There were several other attractions I checked out but wasn’t able to really enjoy by myself. For instance, there’s a game called Shoot Four that would have been perfect in the old, two-person Insider regime. The game is just like Connect Four, only instead of little checkers being plopped into a plastic board, you get mini basketballs that you shoot into an inflatable grid just like the Connect Four one.
In the same area of the park is another basketball-themed attraction called Aeroball. This one features two trampolines right next to each other, each one surrounded by netting, with hoops near the top behind each trampoline. One person takes each trampoline and tries to bounce high enough to throw it into their opponent’s basket. Of course, the opponent can jump, too, and can block your shot if you’re not careful.
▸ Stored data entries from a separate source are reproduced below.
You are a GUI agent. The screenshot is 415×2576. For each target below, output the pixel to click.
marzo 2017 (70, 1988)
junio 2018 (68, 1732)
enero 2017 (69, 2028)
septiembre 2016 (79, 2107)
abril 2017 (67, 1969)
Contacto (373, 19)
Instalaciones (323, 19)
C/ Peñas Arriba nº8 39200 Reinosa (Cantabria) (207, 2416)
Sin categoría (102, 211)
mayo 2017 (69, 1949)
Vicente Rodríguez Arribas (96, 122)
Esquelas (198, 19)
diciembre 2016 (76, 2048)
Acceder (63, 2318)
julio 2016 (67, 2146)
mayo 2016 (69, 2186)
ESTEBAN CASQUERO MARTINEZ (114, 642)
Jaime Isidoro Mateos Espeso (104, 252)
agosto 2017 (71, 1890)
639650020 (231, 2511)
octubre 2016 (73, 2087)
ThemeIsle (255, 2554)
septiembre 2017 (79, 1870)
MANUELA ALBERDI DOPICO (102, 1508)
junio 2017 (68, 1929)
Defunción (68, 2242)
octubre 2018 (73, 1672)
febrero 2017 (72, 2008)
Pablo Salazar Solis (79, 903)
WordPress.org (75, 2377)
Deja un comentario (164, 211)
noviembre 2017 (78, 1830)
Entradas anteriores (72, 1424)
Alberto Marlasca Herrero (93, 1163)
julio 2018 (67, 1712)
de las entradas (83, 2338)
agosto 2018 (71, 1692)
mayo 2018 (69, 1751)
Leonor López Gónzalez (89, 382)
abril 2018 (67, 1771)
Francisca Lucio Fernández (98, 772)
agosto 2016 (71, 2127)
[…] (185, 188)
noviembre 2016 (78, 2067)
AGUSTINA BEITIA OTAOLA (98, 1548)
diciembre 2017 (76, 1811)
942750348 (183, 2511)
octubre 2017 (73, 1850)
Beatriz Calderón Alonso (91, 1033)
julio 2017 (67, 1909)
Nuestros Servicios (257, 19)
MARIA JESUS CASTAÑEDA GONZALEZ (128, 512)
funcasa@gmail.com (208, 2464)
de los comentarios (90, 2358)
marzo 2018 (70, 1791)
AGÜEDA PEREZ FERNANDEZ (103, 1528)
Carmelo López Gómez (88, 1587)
I also missed out on ShootNShower, yet another basketball game, and one that would have been perfect for this sweltering day. ShootNShower has two basketball hoops back to back, with one person on each end shooting hoops. At the end of the round, whoever has the worst score gets a big blast of water from a spray jet overhead. On a day like this, I would have loved to have lost this competition.
Ultimately, the park is so big and I only had so much time, so I didn’t get to check out things like Jumpster, Light Battle, Volley Battle and others, but you can learn all about the rest of the attractions, as well as prices and hours, at chuckstersnh.com.